:: EXERCISE DATA
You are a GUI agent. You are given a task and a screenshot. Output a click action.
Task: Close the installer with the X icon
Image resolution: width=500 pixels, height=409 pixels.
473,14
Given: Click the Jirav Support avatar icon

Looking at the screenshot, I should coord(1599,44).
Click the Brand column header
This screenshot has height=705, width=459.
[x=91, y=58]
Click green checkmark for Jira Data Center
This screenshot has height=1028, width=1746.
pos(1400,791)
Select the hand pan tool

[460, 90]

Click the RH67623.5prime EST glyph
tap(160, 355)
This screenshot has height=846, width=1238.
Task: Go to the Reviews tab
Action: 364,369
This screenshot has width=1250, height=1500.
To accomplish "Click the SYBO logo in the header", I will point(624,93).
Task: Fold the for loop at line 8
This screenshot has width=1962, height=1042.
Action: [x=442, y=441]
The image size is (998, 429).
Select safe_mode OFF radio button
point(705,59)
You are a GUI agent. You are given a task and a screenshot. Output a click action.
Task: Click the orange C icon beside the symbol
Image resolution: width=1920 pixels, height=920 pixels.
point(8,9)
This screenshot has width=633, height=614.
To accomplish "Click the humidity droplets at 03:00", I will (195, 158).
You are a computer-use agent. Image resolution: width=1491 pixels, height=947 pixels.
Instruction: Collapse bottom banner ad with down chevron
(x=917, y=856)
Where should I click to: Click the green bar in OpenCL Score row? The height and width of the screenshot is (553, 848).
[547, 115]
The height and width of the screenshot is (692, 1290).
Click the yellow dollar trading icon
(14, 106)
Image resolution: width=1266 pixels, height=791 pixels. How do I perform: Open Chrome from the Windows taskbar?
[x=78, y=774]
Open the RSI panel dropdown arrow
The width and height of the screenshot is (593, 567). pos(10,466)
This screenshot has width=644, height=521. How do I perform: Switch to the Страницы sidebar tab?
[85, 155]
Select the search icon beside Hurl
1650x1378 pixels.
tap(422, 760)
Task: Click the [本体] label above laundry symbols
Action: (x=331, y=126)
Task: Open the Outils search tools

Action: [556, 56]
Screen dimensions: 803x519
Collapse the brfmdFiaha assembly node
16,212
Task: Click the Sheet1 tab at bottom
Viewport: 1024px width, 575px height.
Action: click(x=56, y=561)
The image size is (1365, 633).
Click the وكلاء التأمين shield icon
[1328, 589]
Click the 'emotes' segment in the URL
::::
*EXERCISE DESCRIPTION*:
Lines containing the word "accomplish" are to be pulled from the records and copied.

*EXERCISE ANSWER*:
To accomplish "Click the SYBO logo in the header", I will point(624,93).
To accomplish "Click the humidity droplets at 03:00", I will (195, 158).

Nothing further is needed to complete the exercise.